Tiene un inicio renqueante, a pesar de las impresioantes imágenes de la campiña inglesa y de la atmósfera a cine clásico como El hombre tranquilo (The Quiet Man), pero, a partir de que Joey es trasladado al campo de batalla, todo cambia. La primera carga de caballería es magistral, sin querer compararla con el desembarco de Salvar al soldado Ryan pero casi. Se suceden los microrelatos, protagonizados por aquellos con los que se cruza Joey, a ambos lados de la trinchera y las secuencias, a cada cual más perfecta en lo formal, hasta un final que se puede tachar de cursi, noño, moñas o lo que se quiera. Bendita sensiblería.

Spielberg ha demostrado que es capaz de rodar Munich. Otros, pocos, quizás también hubieran podido rodarla. Pero solo Spielberg puede rodar una película como War Horse. John Williams ha cumplido ya 80 años. Él enfila los 70. Seguramente, el de ayer, con todos sus defectos, será uno de esos momentos que me acompañarán siempre.

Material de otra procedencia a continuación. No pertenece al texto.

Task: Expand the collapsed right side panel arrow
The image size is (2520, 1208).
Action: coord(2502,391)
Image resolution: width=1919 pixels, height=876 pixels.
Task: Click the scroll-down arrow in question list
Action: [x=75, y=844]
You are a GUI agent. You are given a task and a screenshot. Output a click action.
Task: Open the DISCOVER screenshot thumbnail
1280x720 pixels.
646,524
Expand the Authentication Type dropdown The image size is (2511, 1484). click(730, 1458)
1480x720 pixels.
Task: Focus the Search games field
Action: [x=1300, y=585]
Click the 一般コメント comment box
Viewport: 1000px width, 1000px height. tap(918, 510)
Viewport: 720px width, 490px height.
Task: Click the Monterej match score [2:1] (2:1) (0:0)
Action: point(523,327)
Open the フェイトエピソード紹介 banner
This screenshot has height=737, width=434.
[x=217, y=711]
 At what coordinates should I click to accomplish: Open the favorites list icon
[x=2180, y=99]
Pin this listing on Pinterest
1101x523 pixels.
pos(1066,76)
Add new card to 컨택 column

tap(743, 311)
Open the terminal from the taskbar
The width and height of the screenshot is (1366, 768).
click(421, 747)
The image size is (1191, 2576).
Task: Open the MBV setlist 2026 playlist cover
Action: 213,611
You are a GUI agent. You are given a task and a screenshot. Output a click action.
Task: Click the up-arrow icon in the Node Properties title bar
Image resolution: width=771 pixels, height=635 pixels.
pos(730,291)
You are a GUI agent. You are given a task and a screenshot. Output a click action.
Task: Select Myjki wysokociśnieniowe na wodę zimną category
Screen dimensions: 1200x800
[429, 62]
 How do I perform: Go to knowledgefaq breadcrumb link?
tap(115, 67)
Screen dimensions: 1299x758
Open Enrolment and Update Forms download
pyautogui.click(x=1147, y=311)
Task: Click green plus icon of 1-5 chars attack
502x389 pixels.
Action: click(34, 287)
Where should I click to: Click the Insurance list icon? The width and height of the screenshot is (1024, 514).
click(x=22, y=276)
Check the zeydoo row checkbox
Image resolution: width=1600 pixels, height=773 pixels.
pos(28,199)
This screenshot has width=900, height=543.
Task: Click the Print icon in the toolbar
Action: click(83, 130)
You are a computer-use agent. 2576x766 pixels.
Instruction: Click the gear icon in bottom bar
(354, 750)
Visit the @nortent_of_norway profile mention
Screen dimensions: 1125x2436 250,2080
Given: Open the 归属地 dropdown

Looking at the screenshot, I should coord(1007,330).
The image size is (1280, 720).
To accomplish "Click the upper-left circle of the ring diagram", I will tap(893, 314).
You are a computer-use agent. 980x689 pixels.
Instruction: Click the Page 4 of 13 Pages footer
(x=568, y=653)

En una escena, cuando el padre del protagonista (el gran Peter Mullan) lo ha perdido todo, sentado en un taburete mira a su mujer (Emily Watson), de pie junto a él, le dice con voz temblorosa y gesto de derrota: "Vas a dejar de quererme". Ella responde: "Te puedo odiar más, pero no quererte menos". Gracias, Steven, ¿puedo tutearte?.